Recorded data:
☆ ☆ ☆ ☆
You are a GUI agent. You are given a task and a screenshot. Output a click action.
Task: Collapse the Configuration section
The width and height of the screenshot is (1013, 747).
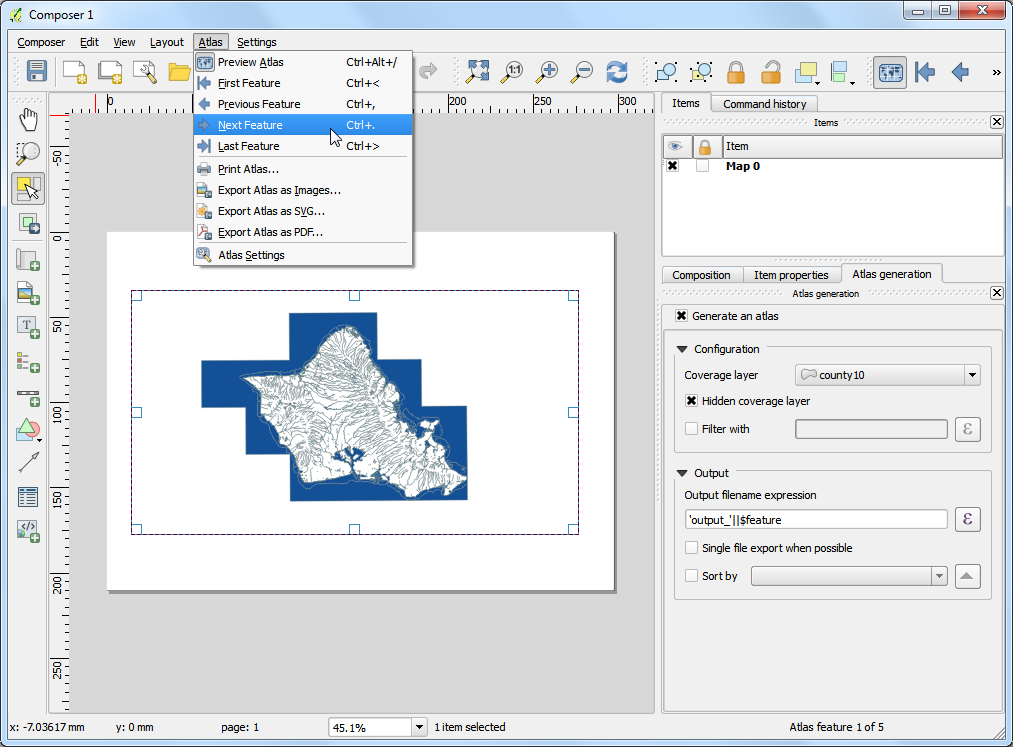[683, 349]
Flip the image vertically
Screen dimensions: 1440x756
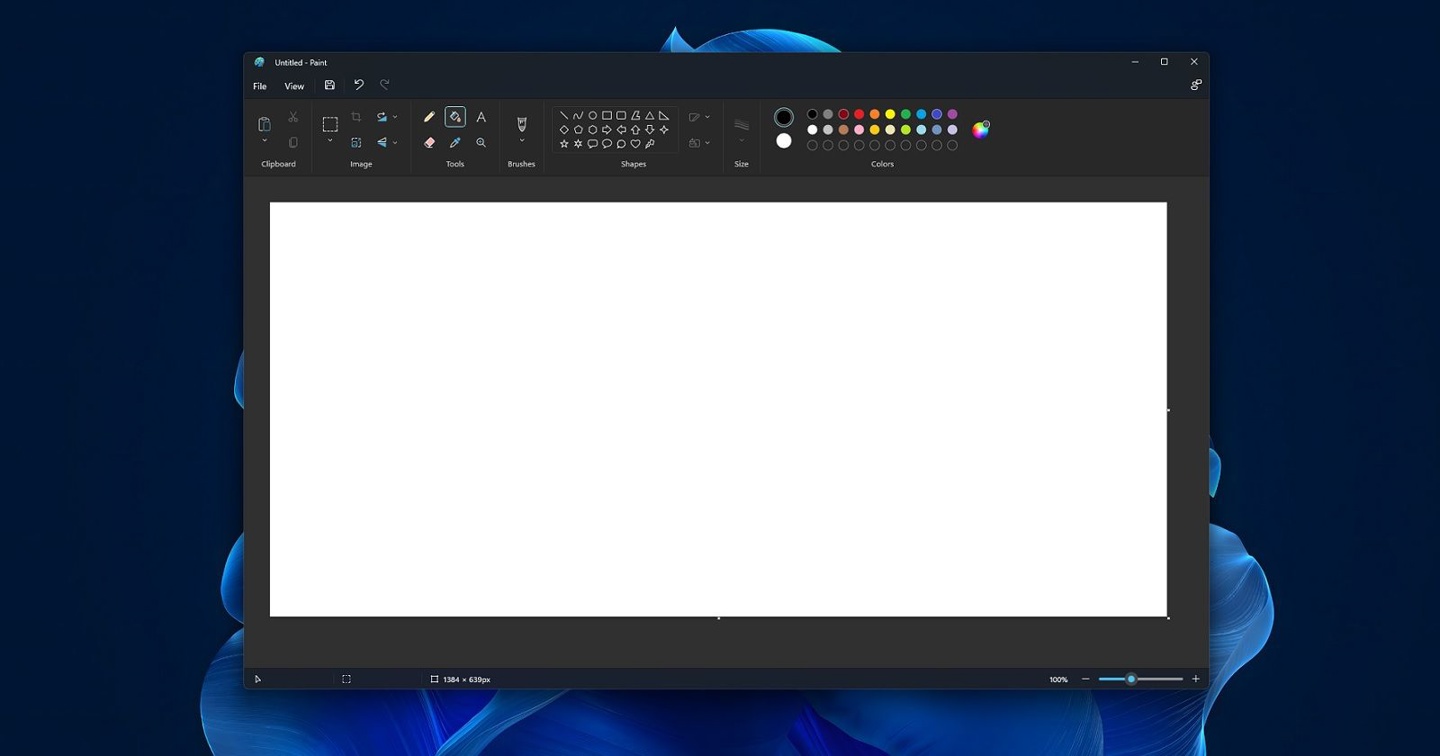coord(383,142)
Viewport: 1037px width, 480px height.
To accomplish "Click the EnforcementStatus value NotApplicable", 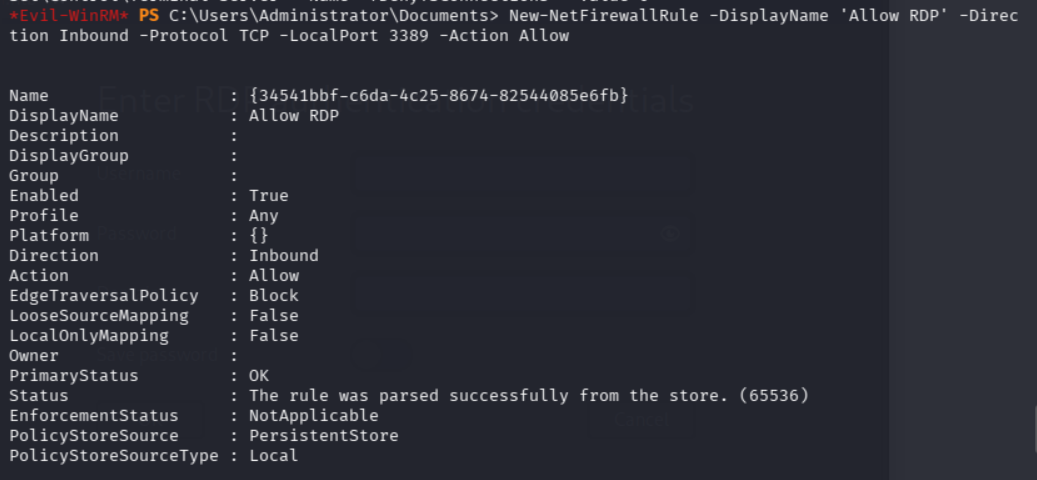I will (313, 416).
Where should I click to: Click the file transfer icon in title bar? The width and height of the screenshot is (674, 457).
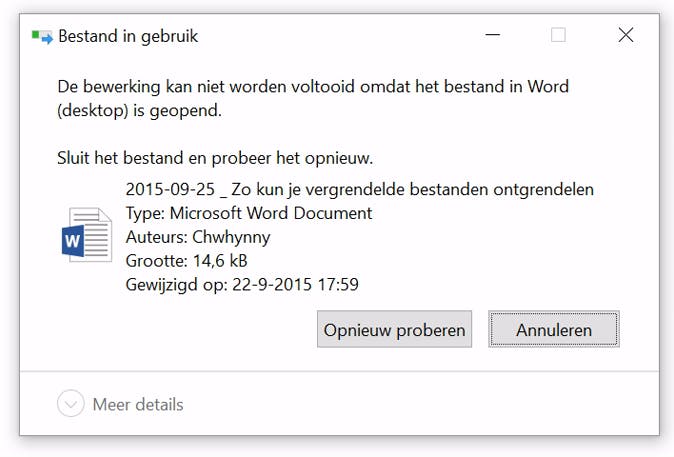pyautogui.click(x=42, y=36)
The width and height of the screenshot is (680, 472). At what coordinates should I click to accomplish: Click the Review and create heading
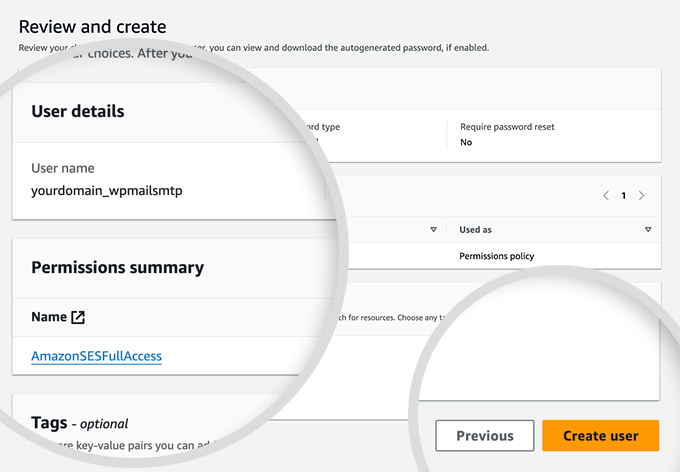point(92,27)

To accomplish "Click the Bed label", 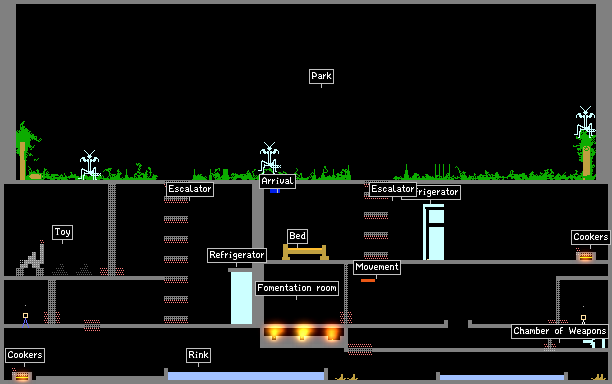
☆ ☆ ☆ ☆
What you need to do: The line containing "Viewport: 1037px width, 480px height." marks the end; please output exactly the lines of the listing above from its first line through that line, without pictures.

Solution:
You are a GUI agent. You are given a task and a screenshot. Output a click action.
Task: Collapse the Configuration section
The width and height of the screenshot is (1013, 747).
[683, 349]
Flip the image vertically
Screen dimensions: 1440x756
coord(383,142)
Viewport: 1037px width, 480px height.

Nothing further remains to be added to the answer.